Saturday, June 11, 2016

Housiversary Five

It seems millennia ago that I signed the papers on this place. But on June 10, 2011, this house, which I like to call Ruth (after its first owner) became mine. And I suppose I became hers, too.

We needed each other. She'd suffered about 20 years of neglect from former owners,  and was about to be relegated to a rental property when I scooped her off the market. As for me, I was about a year and a half post-divorce, only just past the Crazy with Emotion, Anger, and Remorse Stage. It was time to move on. It was time to start a new life in earnest. My four boys and I moved in with a lot of second-hand furniture, cleaning and paint supplies, and carpet-cutters.

It's probably pretty telling that I'm writing this post a day later than the actual housiversary, I'm taking periodic breaks to help my love maneuver drywall sheets up the stairs to the attic bonus room we're working on, I've got to make a trip to the hardware store before it closes tonight, and I'm thinking I need to get a fresh paint brush for the next project.

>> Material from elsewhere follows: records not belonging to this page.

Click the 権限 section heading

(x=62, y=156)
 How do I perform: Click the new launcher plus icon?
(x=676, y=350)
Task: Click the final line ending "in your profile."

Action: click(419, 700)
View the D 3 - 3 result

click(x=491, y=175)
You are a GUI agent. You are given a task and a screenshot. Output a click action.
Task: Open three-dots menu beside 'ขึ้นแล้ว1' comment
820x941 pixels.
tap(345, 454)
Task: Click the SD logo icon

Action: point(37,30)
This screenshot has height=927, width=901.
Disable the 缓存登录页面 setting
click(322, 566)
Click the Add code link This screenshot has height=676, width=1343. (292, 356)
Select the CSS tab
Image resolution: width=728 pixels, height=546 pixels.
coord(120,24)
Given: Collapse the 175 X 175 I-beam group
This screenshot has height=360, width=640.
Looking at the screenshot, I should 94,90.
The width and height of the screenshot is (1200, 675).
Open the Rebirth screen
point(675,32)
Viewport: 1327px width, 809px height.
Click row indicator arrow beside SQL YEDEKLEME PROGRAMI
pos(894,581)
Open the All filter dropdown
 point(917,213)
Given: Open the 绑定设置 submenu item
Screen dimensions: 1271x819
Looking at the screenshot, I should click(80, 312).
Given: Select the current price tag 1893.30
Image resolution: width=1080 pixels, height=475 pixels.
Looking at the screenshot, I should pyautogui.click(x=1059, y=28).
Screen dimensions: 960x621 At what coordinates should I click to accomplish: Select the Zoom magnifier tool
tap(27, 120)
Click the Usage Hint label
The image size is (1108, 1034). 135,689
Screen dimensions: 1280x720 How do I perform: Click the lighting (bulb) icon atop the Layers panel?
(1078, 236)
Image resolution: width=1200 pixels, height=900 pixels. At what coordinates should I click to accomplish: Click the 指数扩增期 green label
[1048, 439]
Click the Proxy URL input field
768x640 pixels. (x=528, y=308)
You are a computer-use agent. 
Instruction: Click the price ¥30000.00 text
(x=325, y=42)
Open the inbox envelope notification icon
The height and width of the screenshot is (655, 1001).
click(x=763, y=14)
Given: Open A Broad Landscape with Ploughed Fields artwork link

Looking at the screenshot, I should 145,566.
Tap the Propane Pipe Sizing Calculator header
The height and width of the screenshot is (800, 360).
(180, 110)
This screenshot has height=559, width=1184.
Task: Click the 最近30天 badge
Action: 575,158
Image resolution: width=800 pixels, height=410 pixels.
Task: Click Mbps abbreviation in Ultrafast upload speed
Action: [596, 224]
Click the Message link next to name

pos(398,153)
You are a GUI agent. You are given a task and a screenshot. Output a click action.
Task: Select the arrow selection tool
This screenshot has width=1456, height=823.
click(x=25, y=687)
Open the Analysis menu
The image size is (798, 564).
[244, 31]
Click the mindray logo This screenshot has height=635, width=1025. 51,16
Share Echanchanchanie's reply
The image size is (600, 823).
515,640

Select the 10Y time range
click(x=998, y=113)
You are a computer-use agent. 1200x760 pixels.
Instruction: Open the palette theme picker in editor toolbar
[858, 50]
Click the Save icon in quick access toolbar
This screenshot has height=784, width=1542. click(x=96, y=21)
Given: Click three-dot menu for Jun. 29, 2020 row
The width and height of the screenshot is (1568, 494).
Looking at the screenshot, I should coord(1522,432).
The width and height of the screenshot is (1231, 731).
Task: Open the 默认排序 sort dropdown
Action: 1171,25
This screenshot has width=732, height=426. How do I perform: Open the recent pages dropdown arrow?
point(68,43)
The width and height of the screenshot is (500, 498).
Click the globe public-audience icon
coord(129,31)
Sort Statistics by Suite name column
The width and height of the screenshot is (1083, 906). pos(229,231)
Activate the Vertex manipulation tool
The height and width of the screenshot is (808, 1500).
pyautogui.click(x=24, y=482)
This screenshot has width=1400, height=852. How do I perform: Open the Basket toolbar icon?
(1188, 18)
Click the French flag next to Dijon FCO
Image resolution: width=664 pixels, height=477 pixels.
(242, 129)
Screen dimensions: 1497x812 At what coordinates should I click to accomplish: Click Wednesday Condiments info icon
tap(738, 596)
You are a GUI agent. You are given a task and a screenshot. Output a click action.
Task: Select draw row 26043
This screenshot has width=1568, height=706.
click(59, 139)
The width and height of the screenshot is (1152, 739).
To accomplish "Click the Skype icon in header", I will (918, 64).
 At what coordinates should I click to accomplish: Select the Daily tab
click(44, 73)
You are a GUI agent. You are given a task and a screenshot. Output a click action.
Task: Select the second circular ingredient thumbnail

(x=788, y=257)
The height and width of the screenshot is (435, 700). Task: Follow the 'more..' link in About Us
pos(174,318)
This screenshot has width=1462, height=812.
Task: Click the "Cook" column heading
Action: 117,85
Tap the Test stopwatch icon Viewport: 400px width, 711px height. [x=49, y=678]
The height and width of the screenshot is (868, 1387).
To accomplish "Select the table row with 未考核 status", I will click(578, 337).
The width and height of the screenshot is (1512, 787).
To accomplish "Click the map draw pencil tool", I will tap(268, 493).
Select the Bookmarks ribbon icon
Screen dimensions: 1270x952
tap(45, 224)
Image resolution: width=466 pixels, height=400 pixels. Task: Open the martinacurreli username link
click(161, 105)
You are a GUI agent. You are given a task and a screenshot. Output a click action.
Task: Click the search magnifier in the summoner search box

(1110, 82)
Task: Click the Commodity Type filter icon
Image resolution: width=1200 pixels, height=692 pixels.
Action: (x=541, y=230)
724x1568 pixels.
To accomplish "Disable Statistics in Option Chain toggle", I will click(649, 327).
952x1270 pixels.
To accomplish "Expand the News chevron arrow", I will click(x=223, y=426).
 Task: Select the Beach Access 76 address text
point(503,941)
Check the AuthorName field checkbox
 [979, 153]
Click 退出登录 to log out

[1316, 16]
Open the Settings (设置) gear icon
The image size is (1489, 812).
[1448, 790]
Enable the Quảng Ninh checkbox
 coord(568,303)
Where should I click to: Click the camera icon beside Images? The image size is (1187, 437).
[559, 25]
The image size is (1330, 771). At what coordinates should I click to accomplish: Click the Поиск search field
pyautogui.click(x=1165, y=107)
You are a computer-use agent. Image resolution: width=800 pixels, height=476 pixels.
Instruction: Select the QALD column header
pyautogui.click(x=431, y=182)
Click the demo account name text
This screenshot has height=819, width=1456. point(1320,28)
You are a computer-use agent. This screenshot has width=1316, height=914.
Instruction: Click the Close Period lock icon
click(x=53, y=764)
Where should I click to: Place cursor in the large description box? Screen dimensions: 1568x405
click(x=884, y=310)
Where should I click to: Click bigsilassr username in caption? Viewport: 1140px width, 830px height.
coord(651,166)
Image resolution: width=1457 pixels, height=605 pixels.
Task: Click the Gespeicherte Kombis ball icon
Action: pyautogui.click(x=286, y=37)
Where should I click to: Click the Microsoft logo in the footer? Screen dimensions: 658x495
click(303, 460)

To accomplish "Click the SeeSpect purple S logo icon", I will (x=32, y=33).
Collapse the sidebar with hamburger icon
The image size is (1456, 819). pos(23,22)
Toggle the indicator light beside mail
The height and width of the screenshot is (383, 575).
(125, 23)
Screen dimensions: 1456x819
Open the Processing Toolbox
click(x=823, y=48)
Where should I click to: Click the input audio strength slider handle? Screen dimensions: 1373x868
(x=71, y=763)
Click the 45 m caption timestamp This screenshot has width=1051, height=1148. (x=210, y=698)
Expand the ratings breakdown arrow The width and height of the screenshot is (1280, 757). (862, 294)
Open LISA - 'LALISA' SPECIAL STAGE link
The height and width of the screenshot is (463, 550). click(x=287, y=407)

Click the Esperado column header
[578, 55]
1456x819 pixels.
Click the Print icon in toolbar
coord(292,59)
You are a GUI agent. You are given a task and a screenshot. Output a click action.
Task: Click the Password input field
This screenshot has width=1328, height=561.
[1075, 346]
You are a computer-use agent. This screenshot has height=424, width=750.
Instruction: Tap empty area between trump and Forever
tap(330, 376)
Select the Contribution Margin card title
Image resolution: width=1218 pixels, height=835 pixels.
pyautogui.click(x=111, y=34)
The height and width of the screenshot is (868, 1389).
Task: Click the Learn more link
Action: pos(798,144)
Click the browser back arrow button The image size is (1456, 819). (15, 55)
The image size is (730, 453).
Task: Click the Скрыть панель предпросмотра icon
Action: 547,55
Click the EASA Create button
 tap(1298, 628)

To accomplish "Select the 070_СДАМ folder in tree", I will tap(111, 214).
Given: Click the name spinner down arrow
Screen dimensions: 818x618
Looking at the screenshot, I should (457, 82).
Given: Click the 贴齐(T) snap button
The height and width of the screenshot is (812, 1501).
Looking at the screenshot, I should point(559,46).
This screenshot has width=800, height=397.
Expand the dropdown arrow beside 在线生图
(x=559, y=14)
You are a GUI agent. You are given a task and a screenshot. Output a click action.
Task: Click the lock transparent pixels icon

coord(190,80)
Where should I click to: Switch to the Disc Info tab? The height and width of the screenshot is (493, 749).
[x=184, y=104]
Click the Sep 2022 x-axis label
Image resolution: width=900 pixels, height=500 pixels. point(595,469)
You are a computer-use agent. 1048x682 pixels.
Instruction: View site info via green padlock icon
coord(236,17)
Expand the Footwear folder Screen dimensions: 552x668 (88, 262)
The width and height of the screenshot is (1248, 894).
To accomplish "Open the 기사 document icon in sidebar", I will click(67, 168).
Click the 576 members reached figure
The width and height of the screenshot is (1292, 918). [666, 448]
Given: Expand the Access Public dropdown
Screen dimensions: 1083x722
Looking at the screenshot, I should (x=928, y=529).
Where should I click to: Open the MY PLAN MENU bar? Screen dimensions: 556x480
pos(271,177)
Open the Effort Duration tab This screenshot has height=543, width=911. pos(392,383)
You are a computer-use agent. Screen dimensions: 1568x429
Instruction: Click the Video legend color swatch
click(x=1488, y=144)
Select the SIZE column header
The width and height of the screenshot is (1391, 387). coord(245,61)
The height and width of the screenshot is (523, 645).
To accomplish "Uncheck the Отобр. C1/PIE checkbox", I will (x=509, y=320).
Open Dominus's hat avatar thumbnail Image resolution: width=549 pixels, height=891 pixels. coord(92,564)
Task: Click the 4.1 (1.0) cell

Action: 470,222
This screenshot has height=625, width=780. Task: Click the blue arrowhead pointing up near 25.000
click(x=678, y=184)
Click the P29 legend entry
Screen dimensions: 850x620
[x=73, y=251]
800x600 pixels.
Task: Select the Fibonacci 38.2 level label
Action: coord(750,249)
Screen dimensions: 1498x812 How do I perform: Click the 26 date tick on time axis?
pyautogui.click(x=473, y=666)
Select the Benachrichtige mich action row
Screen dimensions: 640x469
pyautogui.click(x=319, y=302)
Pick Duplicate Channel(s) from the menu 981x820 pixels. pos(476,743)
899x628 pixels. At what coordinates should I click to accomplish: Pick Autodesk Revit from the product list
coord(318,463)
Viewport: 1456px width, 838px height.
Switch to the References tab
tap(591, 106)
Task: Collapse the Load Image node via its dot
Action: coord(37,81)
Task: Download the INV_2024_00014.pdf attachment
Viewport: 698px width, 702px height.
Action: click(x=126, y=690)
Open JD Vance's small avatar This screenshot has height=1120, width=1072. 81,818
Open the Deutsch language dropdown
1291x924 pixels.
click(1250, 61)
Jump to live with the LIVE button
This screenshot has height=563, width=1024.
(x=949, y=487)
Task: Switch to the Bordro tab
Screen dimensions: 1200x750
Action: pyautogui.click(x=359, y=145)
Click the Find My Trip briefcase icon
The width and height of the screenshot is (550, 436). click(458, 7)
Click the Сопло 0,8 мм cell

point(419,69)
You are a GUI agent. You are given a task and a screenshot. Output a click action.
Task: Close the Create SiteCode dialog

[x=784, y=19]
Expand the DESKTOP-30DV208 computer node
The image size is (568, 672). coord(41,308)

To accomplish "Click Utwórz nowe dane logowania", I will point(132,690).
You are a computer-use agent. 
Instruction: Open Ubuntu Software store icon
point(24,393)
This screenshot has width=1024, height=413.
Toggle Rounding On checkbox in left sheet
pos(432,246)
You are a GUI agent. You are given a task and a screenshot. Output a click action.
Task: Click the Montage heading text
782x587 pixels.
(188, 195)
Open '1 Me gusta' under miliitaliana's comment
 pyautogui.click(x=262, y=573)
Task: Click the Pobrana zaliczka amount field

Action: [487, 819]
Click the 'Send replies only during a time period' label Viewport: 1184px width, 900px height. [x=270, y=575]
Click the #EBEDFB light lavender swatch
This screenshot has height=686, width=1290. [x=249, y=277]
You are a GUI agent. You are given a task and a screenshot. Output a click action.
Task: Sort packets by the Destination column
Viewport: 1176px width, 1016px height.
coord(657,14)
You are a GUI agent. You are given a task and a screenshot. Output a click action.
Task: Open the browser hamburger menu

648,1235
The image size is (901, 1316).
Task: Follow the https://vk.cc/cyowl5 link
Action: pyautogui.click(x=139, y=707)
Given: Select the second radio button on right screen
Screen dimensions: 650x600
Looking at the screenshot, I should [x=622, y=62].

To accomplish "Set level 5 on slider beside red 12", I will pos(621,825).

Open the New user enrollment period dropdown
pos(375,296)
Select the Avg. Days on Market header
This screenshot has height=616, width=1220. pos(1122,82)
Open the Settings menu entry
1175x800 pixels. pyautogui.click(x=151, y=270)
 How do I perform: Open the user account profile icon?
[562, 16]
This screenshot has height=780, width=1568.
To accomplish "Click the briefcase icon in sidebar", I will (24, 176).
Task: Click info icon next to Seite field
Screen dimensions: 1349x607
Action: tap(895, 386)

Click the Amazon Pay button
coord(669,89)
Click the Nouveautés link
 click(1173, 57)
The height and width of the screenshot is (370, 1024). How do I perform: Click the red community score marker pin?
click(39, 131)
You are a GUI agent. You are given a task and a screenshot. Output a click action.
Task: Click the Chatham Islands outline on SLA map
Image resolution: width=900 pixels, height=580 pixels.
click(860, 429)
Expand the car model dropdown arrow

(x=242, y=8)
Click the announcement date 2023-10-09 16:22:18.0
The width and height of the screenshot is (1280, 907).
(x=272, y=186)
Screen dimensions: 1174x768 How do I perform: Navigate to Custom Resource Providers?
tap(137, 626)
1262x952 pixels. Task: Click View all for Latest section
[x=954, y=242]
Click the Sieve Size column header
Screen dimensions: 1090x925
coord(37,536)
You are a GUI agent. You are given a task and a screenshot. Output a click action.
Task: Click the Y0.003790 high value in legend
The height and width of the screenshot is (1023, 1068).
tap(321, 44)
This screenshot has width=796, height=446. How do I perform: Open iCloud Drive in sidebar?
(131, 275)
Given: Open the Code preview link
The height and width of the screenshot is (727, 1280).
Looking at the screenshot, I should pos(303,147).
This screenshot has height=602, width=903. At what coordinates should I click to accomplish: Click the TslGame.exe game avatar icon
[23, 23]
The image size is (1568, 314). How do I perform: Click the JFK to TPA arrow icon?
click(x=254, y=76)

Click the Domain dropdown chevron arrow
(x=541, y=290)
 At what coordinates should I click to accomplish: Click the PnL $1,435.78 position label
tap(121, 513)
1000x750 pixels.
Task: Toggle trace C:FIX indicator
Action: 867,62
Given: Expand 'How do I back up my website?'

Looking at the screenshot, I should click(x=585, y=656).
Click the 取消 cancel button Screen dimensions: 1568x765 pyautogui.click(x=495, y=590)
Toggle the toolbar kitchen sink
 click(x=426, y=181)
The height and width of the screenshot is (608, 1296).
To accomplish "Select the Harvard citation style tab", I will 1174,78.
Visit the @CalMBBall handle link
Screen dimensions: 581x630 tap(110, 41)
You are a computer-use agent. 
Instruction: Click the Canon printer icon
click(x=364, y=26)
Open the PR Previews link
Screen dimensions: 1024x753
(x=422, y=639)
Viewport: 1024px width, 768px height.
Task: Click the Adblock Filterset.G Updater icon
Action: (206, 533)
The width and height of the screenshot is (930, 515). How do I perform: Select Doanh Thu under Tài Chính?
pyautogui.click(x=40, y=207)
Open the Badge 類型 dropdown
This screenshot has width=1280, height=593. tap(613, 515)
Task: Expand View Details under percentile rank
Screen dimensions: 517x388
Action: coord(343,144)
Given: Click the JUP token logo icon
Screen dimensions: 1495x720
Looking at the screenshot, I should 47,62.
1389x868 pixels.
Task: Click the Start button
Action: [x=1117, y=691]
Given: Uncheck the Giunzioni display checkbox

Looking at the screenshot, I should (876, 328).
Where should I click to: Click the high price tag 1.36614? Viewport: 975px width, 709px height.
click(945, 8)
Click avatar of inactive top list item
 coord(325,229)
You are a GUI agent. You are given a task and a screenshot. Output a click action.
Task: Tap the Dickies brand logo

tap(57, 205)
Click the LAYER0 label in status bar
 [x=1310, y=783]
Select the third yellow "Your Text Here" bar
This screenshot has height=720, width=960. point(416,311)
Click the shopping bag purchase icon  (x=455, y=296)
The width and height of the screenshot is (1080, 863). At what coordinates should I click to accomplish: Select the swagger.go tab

Meaning, I'm still in the thick of it. It's not giving me much time for reflection, no matter how much I'd like to write a post pondering the significance of this place to me, how it's sheltered my children, worked itself into the very marrow of my bones, how it's even framed the course of my new relationship. It's all been very much about love, but also self-doubt, hard work, bills, and taking out the trash again and again. Somewhere in there a relationship happened, but instead of with a person it is with a home and garden that seem to mean more to me with each passing year, despite the struggle. That makes it sound like a marriage. It sort of is.

Because it's the five-year mark and we've had some real whopper projects lately, I've been taking some time to look back so that I can fully appreciate what we've accomplished. It's easy to feel lost in the incremental gains and forget that they add up to something.






After (but not done): 

Before (or during) : 






2017? Beyond? I can't wait to see what happens.